TEXT OF INTERVIEW
Stacey Vanek-Smith: As the value of the dollar has dropped, the value of gold has hit record highs, and now supplies are running low. Ambrose Evans-Pritchard is the international business editor at the Daily Telegraph in London. Ambrose, thanks for joining us.
Ambrose Evans-Pritchard: It’s a pleasure to be with you.
Vanek-Smith: Why do people like to buy up gold when the value of the dollar goes down.
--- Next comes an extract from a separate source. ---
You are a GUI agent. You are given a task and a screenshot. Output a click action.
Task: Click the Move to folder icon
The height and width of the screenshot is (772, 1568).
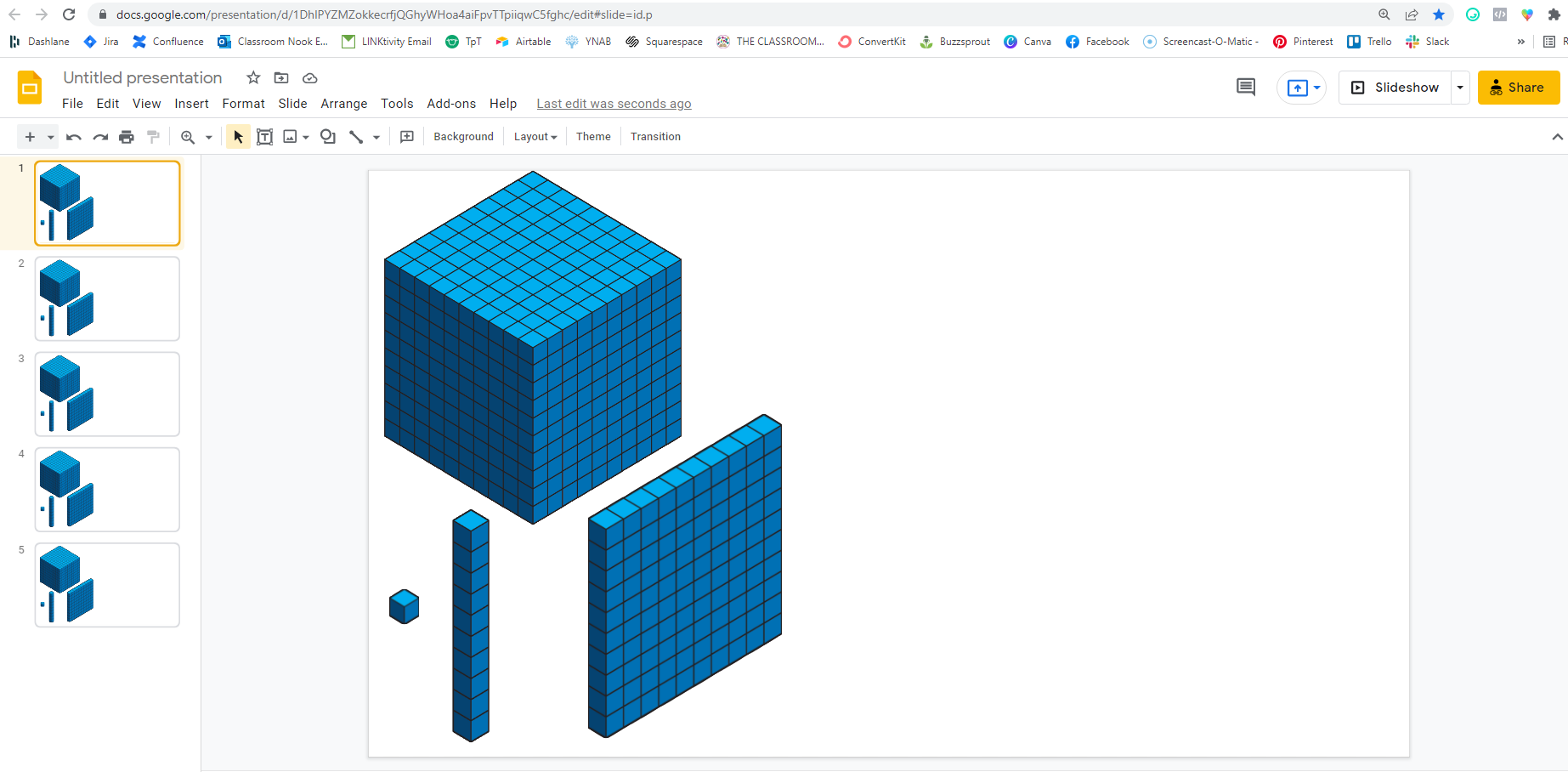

Evans-Pritchard: Well I think the dollar system has basically dominated the global economy since the Second World War. There is this feeling out there that we’re in a kind of transition phase. America has lost its grip over the global monetary system, but nobody else has really stepped in to replace it. No currency can really be fully trusted, and so gold is the obvious kind of fallback option. It’s quite understandable.
Vanek-Smith: So is there anything else that’s been driving up the price of gold?
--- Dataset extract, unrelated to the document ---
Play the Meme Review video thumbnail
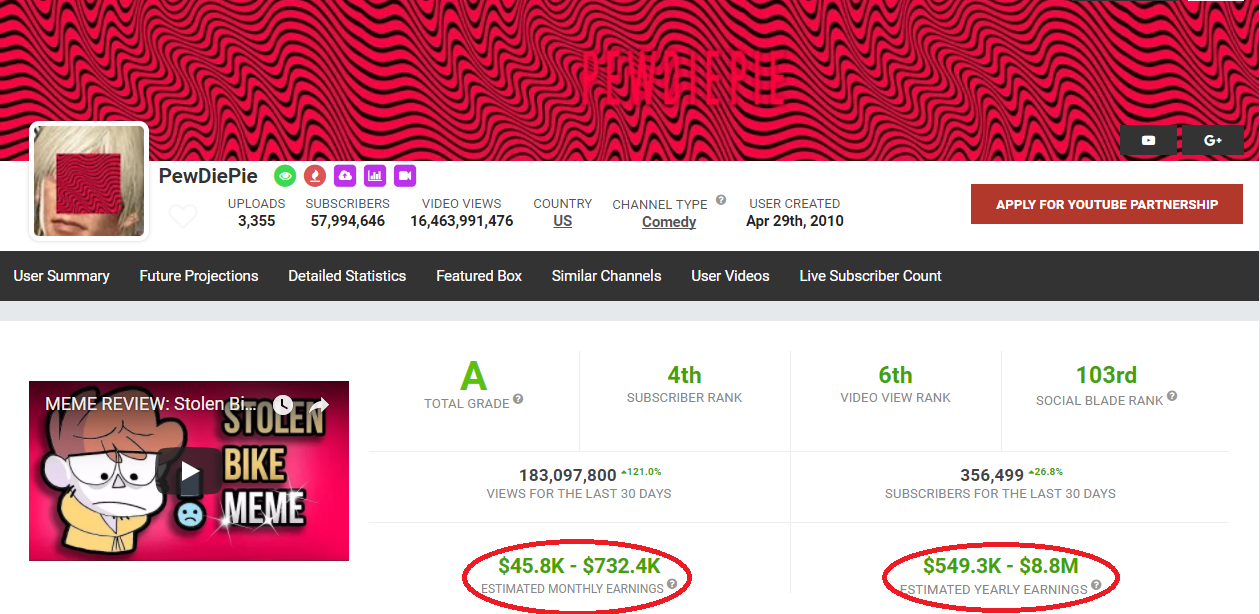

Evans-Pritchard: The other thing that people overlook is that the supply of gold from mines has just been falling and falling and falling. It’s basically been dropping by about a million ounces a year. So effectively we have peak gold. They can’t find new sources of ore despite huge efforts and money being poured into exploration.
Vanek-Smith: It’s so interesting because I think we’re so used to thinking in terms of currency that it’s kind of almost a strange thing for us to think about, that there is actually a limited supply of gold; when you buy gold, you actually buy physical gold.
Evans-Pritchard: Well that’s right. I mean the central banks — the big banks of Europe and other parts of the world — they’ve been selling it, preferring instead to buy U.S. treasuries and things like that, but that’s rather proved to be a rather bad bargain actually for these governments. The thing is now is that the central banks, governments, of the emerging economies — China, India — are buying gold, so the whole dynamics of the market has changed.
Vanek-Smith: What do you expect to see happen with gold as the supply declines and the demand increases?
Evans-Pritchard: Well immediately I think it’s dependent on the dollar. If the dollar stabilizes and begins to recover, gold could sort of cool off a bit. But they can’t find new sources of ore around the world. If countries like China accumulate massive reserves, putting more and more of this into gold, I would say the price over time just have to keep going up. So we may see a step change to a much higher, sort of permanent level.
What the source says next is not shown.